EXERCISE DETAILS. Repeat nothing but the lines below running from the one containing "Click empty row" to the one containing "Given: Select the 23,804 Real Estate value". Keep both end lines.

EXERCISE MATERIAL.
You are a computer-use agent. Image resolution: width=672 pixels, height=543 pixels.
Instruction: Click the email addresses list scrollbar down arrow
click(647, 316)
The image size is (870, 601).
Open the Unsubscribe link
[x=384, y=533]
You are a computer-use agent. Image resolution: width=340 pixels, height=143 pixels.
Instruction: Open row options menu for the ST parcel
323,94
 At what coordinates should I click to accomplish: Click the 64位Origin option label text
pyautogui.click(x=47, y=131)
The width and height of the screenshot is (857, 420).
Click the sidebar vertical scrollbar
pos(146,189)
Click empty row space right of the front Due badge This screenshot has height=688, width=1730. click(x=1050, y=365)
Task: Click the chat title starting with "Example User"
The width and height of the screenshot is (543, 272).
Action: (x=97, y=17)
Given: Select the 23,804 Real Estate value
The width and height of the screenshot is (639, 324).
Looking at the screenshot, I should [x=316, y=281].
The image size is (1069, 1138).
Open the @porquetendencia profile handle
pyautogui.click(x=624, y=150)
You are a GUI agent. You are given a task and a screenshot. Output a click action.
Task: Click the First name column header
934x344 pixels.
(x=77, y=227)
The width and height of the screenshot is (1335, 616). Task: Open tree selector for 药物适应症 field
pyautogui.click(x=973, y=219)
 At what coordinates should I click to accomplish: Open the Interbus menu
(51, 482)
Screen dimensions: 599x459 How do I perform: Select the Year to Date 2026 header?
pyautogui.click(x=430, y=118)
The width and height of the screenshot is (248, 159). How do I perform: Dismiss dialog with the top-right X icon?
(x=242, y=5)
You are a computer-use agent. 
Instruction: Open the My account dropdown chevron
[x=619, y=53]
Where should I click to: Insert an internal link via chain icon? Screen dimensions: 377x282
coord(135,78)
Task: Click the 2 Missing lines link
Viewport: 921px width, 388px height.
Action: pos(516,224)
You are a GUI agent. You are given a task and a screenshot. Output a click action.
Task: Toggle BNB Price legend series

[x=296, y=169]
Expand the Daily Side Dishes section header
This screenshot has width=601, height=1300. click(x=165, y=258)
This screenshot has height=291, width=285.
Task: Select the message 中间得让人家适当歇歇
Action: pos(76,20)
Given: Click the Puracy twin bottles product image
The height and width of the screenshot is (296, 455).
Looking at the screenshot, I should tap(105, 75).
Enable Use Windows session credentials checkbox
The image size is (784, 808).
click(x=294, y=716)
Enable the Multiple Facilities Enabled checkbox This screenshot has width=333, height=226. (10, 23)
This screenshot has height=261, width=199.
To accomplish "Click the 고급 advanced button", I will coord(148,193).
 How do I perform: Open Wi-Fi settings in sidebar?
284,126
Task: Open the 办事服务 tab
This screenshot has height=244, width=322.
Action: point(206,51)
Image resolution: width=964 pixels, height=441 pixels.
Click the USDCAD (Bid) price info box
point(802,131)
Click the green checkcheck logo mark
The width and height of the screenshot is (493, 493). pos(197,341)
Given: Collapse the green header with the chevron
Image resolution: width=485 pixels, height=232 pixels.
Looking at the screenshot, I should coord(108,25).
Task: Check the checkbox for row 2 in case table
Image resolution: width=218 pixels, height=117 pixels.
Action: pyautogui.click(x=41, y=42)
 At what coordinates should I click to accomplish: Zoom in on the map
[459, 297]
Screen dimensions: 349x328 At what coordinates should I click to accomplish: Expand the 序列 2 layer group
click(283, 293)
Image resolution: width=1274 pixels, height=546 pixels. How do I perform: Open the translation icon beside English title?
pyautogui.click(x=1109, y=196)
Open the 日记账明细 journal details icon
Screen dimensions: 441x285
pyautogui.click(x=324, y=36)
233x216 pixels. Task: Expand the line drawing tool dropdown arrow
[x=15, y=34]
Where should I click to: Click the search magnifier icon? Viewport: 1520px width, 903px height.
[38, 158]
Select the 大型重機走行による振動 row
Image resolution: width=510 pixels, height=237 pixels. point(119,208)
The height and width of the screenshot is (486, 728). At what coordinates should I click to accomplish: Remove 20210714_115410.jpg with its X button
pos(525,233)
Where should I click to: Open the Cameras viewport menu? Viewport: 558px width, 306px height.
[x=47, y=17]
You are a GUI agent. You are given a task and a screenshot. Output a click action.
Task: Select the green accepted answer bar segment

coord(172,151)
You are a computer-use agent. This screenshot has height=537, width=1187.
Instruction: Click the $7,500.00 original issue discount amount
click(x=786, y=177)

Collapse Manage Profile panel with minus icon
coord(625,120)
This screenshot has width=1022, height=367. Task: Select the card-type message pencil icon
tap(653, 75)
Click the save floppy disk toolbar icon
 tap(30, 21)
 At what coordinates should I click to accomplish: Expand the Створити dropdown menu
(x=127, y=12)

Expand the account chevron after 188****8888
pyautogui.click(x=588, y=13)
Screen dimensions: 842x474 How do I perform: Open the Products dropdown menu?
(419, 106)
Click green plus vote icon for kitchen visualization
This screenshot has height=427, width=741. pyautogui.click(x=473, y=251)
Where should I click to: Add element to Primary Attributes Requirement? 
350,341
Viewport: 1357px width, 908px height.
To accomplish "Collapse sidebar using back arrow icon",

REPLY.
Click empty row space right of the front Due badge This screenshot has height=688, width=1730. click(x=1050, y=365)
Task: Click the chat title starting with "Example User"
The width and height of the screenshot is (543, 272).
Action: (x=97, y=17)
Given: Select the 23,804 Real Estate value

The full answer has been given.